*** Extracted entries ***

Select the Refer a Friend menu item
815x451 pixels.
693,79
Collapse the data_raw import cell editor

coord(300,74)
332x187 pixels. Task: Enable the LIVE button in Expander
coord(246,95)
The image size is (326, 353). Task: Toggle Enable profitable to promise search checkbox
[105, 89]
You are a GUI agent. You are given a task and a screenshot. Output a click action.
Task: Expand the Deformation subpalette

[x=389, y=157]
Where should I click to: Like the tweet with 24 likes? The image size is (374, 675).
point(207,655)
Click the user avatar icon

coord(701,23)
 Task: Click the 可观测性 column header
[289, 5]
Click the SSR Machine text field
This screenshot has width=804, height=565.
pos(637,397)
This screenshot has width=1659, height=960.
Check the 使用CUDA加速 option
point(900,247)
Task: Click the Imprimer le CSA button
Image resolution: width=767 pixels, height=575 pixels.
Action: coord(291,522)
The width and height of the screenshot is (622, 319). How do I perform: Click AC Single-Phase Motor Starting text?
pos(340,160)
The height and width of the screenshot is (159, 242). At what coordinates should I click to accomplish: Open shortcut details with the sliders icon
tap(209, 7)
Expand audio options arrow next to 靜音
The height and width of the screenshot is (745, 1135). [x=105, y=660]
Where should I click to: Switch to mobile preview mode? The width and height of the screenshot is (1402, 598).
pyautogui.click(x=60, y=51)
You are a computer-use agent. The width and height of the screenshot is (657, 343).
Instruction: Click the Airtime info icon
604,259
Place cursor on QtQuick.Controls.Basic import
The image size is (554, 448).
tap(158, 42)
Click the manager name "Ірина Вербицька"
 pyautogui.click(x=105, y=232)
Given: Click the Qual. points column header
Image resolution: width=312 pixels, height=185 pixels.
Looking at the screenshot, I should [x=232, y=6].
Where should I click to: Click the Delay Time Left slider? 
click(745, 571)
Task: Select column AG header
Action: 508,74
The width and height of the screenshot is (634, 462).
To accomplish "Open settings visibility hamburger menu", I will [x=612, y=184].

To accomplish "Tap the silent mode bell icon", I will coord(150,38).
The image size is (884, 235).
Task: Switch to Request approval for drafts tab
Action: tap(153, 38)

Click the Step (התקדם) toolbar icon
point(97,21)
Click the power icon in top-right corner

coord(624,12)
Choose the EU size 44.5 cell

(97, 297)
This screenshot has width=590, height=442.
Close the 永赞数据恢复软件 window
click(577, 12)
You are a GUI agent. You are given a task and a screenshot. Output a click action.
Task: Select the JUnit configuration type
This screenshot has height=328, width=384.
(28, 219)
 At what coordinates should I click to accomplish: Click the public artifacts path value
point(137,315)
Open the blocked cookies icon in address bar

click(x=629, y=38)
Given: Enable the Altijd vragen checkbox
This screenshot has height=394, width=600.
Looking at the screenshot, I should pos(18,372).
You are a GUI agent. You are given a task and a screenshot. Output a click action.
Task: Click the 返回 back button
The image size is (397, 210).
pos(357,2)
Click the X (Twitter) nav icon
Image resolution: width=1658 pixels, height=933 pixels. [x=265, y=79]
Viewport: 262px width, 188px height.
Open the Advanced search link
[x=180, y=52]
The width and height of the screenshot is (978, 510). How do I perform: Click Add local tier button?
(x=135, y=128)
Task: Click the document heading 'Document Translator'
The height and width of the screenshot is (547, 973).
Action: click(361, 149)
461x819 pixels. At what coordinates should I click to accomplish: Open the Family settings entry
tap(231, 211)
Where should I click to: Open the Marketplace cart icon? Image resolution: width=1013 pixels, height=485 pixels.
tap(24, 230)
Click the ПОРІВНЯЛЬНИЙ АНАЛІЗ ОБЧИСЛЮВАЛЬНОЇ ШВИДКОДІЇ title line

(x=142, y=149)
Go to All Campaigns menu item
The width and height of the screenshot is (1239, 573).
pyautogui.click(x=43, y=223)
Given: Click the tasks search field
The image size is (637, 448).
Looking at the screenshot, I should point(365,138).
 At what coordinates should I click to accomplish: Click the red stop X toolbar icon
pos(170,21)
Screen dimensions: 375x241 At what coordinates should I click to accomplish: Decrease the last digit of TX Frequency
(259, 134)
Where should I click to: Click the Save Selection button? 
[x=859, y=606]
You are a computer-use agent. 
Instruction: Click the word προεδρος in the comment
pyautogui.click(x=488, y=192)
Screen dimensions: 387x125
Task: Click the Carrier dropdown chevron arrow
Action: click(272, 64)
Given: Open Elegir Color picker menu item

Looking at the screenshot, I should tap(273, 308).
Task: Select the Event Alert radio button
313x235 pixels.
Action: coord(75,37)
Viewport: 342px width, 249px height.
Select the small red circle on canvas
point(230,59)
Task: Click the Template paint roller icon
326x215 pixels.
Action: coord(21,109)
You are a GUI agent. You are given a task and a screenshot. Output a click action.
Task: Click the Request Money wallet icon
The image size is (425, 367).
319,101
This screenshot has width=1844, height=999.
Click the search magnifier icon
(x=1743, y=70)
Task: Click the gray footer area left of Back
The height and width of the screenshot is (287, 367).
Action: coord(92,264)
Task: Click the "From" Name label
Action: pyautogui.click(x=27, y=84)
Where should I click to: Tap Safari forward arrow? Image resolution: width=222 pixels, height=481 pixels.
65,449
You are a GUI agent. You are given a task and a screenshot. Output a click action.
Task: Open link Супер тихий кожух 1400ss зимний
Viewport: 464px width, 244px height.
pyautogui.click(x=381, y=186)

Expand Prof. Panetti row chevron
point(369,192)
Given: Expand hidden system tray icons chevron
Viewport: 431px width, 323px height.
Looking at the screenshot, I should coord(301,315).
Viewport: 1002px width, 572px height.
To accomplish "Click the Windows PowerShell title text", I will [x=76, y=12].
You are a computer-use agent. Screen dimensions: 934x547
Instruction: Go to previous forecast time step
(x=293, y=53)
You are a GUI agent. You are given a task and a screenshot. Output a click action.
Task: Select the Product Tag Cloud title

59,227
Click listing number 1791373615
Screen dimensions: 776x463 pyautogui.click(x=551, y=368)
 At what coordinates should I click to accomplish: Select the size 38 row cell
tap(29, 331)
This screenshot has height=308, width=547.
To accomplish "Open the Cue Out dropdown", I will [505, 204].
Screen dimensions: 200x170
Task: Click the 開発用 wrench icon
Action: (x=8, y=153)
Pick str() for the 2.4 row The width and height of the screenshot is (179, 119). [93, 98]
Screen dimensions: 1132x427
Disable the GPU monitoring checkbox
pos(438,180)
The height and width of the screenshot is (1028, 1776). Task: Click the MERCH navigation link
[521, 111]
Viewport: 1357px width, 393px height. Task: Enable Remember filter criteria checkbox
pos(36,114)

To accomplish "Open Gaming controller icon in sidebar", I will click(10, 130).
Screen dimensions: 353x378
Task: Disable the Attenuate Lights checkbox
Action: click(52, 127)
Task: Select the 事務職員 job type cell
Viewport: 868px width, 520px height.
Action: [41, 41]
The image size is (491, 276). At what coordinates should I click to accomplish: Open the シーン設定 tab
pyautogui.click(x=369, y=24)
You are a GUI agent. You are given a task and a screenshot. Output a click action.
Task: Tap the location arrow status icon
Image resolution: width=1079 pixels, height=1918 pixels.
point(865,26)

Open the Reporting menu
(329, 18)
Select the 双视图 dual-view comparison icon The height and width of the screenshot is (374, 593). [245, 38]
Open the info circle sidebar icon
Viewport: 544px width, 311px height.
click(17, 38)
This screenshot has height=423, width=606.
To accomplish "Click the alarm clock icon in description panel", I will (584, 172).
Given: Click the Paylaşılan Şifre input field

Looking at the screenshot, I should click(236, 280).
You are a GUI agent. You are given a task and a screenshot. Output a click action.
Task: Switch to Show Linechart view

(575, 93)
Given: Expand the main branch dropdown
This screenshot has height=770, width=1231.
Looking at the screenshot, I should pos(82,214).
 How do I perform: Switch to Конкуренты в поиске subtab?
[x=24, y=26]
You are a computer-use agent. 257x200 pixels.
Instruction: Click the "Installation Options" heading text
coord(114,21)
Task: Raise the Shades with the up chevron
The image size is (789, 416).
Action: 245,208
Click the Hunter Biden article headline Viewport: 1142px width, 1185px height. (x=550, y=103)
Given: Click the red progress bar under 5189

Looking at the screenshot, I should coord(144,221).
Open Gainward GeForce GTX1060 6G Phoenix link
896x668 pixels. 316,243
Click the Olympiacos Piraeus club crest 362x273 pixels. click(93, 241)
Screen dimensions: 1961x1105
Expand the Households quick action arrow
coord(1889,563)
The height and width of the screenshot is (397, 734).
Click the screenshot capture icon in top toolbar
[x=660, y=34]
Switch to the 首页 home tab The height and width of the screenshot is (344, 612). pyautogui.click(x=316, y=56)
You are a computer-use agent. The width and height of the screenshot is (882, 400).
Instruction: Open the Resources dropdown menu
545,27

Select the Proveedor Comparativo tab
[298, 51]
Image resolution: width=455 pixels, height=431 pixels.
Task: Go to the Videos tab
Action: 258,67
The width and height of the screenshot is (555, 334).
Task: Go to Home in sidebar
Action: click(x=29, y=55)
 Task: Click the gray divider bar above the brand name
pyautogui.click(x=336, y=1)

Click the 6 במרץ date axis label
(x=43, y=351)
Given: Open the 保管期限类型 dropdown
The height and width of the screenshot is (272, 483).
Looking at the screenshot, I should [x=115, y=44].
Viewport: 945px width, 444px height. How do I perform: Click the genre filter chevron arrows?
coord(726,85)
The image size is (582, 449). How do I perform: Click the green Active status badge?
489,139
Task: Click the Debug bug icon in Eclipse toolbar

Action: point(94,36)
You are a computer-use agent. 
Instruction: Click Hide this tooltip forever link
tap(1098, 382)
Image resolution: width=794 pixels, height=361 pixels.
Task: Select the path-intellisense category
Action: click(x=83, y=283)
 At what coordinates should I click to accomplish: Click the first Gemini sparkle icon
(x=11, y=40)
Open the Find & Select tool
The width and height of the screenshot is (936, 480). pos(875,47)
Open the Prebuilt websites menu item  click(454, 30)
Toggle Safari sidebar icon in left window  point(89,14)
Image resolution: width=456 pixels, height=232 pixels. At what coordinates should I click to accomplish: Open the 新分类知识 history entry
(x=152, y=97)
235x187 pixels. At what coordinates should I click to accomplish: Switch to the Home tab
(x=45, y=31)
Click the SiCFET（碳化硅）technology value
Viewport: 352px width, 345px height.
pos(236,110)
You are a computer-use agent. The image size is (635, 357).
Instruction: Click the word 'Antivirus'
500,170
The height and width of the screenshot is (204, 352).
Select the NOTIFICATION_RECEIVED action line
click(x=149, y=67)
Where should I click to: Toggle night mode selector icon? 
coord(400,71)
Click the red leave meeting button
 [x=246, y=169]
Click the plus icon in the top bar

***

(Task instructions) Reproduce each line of the entries in which the word "type" is found.

(Result for this exercise)
Task: Select the JUnit configuration type
Task: Select the 事務職員 job type cell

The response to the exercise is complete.